Alcohol Blocks the Liver’s Safety Net
The liver normally acts as a glucose reservoir, releasing stored sugar when blood levels drop. Alcohol disrupts this process directly. When the liver metabolizes ethanol, the chemical byproducts shift the liver’s internal environment in a way that blocks gluconeogenesis, the process of manufacturing new glucose from scratch. Specifically, alcohol increases a molecule called NADH, which interferes with the conversion of raw materials into usable glucose. It also activates a protein that physically blocks the genes responsible for glucose production.
The practical consequence: after drinking, the liver can’t rescue you from a low the way it otherwise might. This effect can persist for hours after the last drink, which is why alcohol-related lows often strike in the middle of the night or the next morning, well after someone has stopped drinking and gone to bed.
Why Lows Happen During Sleep
Nocturnal hypoglycemia is one of the most feared complications of type 1 diabetes, partly because you can’t feel or respond to warning signs while asleep. Several factors converge at night. Basal insulin is still working while no food is coming in. Any exercise from the day is still boosting insulin sensitivity. Alcohol from dinner may be suppressing the liver. And sleep itself dampens the body’s autonomic stress response to low blood sugar, meaning the adrenaline alarm that would wake you during the day fires more weakly at 3 a.m.

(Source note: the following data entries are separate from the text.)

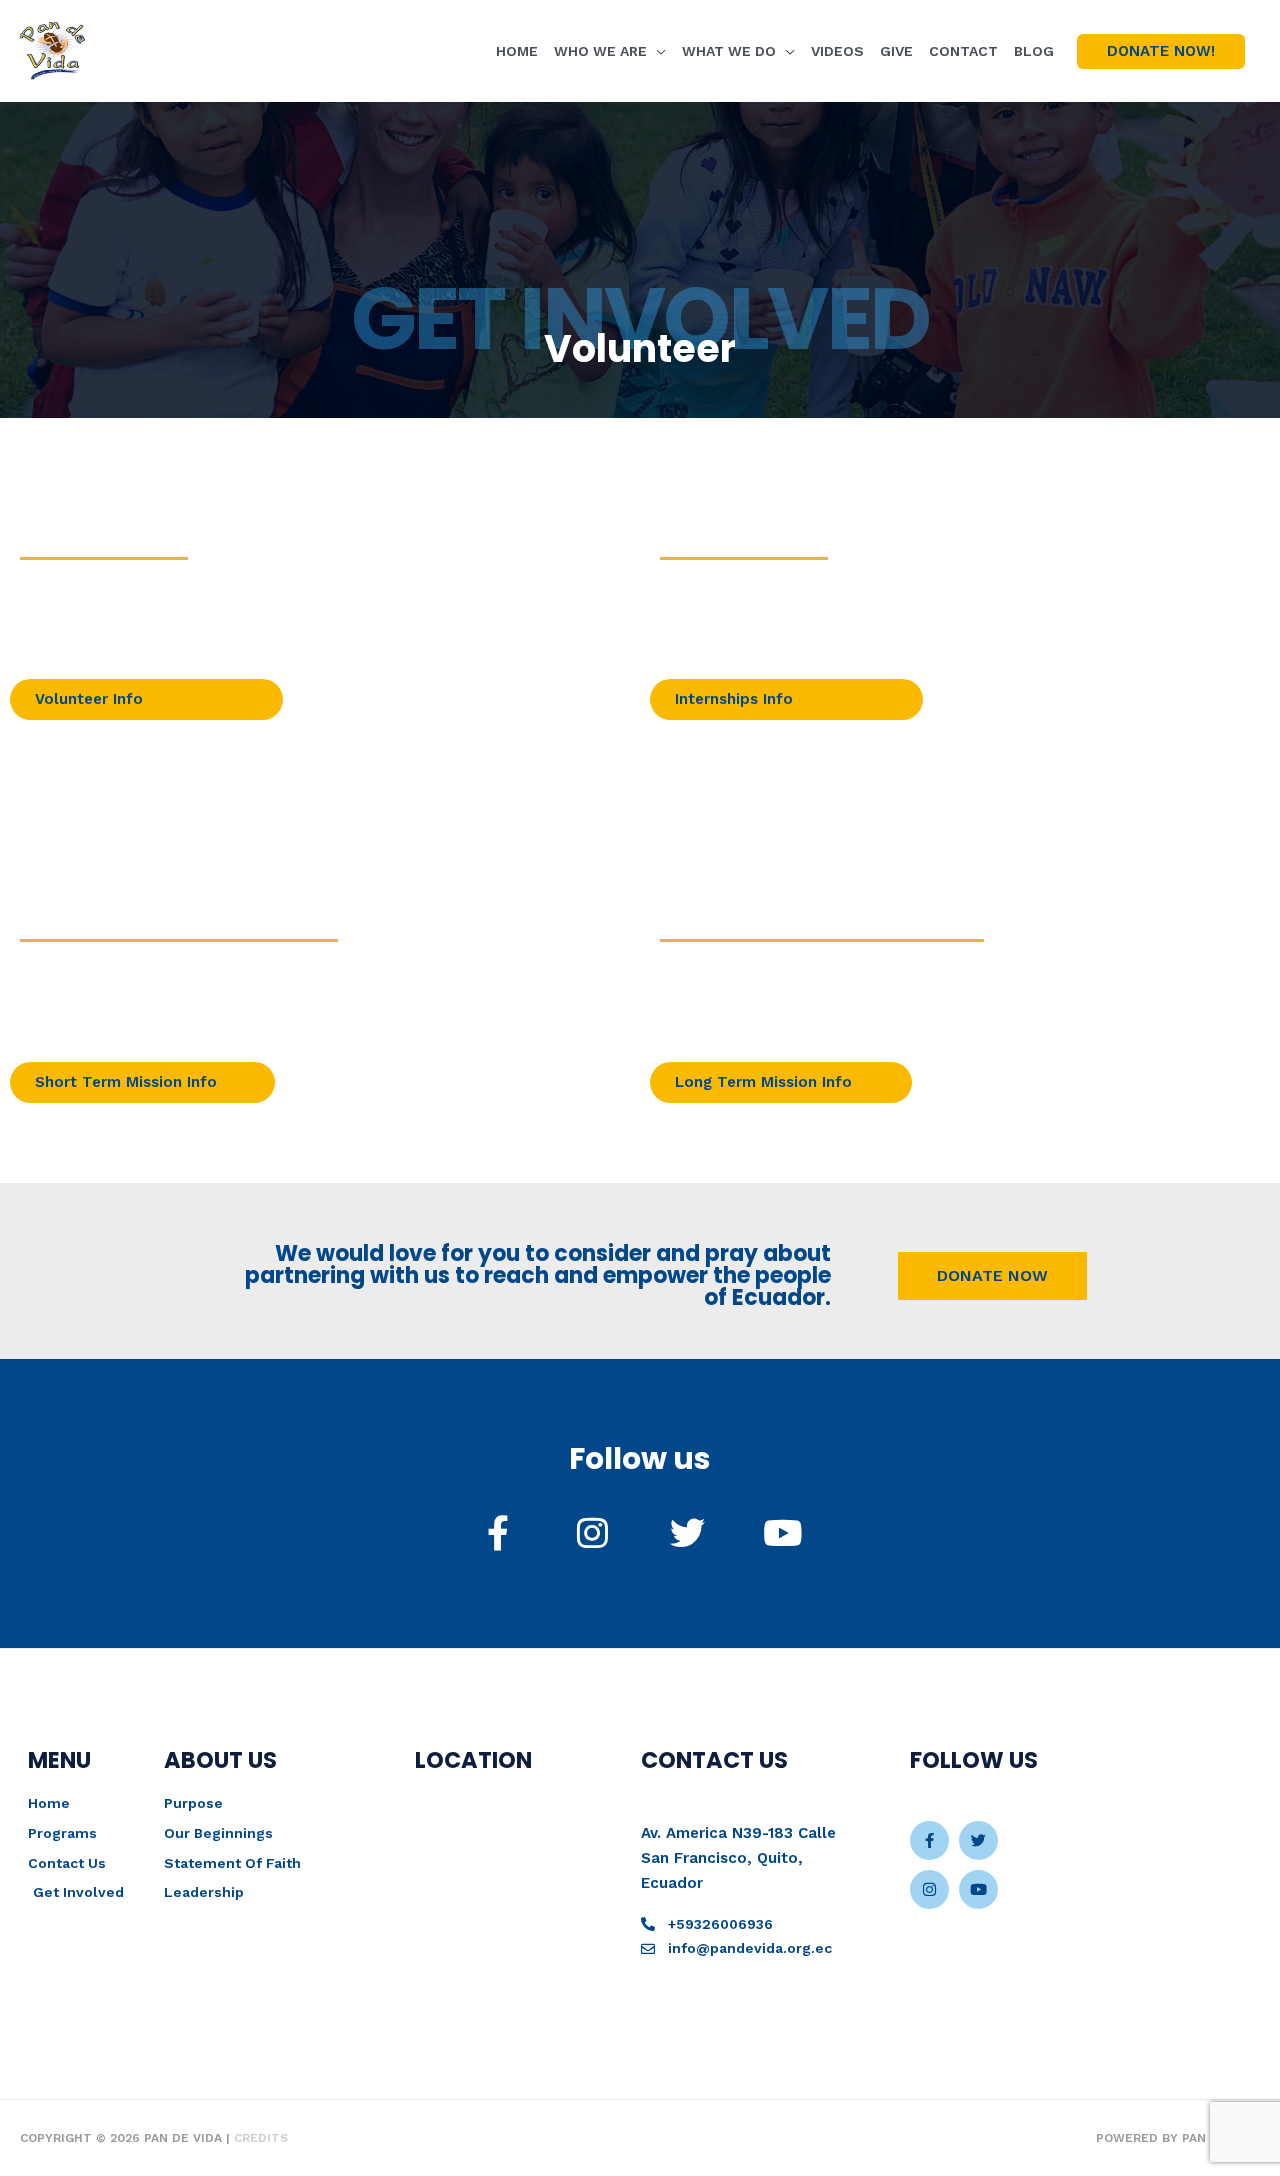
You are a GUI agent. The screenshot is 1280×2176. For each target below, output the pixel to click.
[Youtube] (978, 1889)
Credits (261, 2138)
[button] (1161, 51)
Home (517, 51)
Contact (963, 51)
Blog (1034, 51)
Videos (837, 51)
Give (896, 51)
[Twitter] (978, 1840)
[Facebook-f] (929, 1840)
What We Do (729, 51)
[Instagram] (929, 1889)
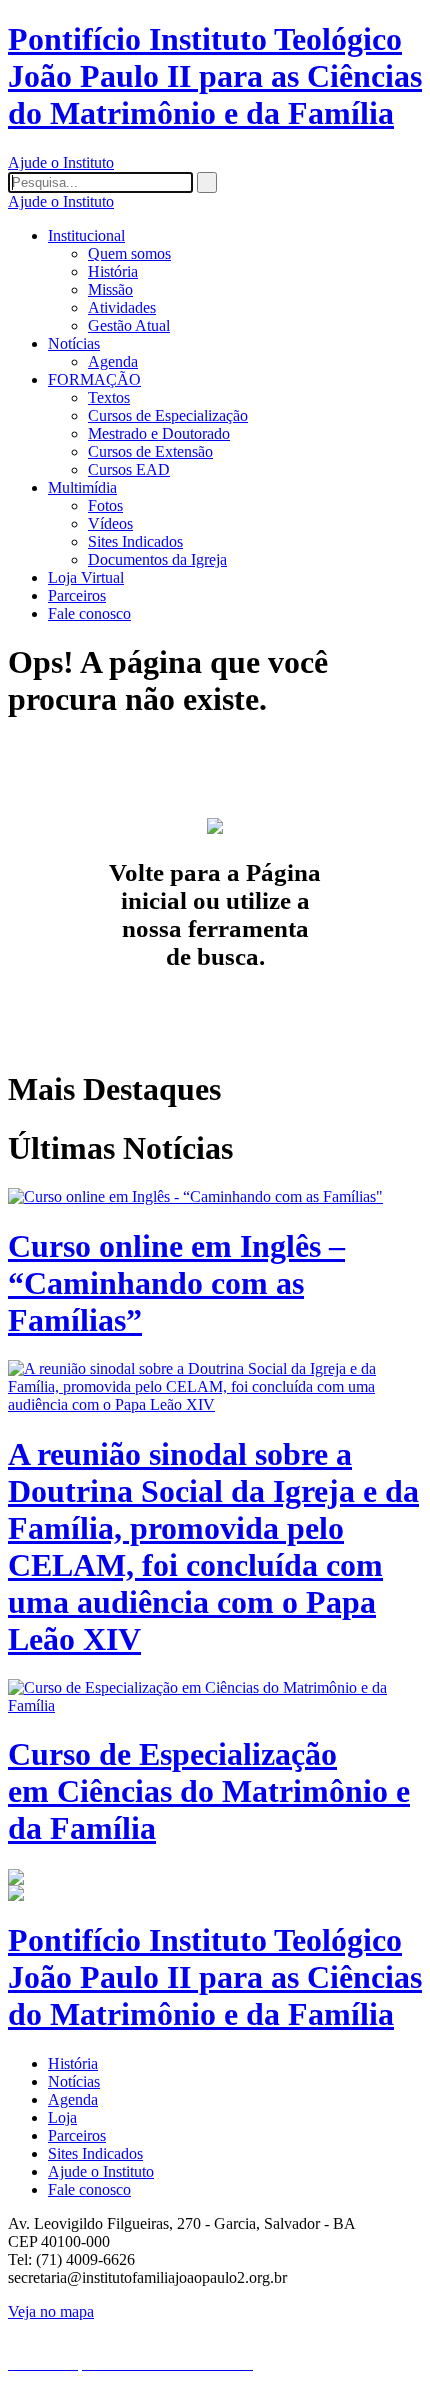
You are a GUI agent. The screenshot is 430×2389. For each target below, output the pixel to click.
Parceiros (77, 595)
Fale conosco (89, 613)
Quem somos (129, 253)
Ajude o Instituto (61, 162)
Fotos (105, 505)
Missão (110, 289)
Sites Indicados (135, 541)
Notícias (74, 343)
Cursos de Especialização (168, 415)
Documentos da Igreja (157, 559)
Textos (109, 397)
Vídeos (110, 523)
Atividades (122, 307)
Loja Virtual (86, 577)
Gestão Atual (129, 325)
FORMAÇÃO (94, 379)
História (113, 271)
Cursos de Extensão (150, 451)
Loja (62, 2117)
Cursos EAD (129, 469)
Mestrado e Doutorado (159, 433)
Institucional (86, 235)
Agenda (113, 361)
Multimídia (82, 487)
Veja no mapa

The combination of these factors makes overnight lows both more likely and harder to catch without a continuous glucose monitor that can sound an alarm.
Hypoglycemia Unawareness
Repeated episodes of low blood sugar can, over time, blunt the very warning symptoms that tell you a low is happening. This is called hypoglycemia-associated autonomic failure. The pattern is self-reinforcing: frequent lows cause the brain to adapt, raising levels of an inhibitory neurotransmitter in the hypothalamus (the brain region that triggers the stress response) and increasing the brain’s own glycogen stores. The brain essentially learns to tolerate lower glucose levels without sounding the alarm. The result is that adrenaline release during a low becomes smaller, and the classic warning signs (shaking, sweating, hunger, racing heart) become faint or disappear entirely.
Research in healthy volunteers has shown that as few as two to three episodes of induced low blood sugar can measurably reduce the hormonal and symptomatic response to a subsequent low five days later. In people with type 1 diabetes who already lack the insulin and glucagon defenses, losing awareness of lows strips away the last remaining safety mechanism. The good news is that this process is partially reversible: strictly avoiding lows for several weeks can restore some degree of symptom awareness.
Blood Sugar Levels That Define a Low
The American Diabetes Association classifies hypoglycemia into three levels. Level 1 is a glucose reading below 70 mg/dL but at or above 54 mg/dL. This is the “alert” range where you may notice early symptoms and should treat with fast-acting carbohydrates. Level 2 is below 54 mg/dL, which is considered clinically significant and can impair your ability to think clearly and react normally. Level 3 is any episode severe enough that you need someone else’s help to recover, regardless of the actual glucose number.
In unselected groups of people with type 1 diabetes, severe hypoglycemia (Level 3) occurs at a rate of 0.3 to 3.0 events per person per year, with anywhere from 10% to 53% of patients experiencing at least one severe episode annually. Milder lows are far more common, with many people experiencing several per week depending on how tightly they manage their blood sugar.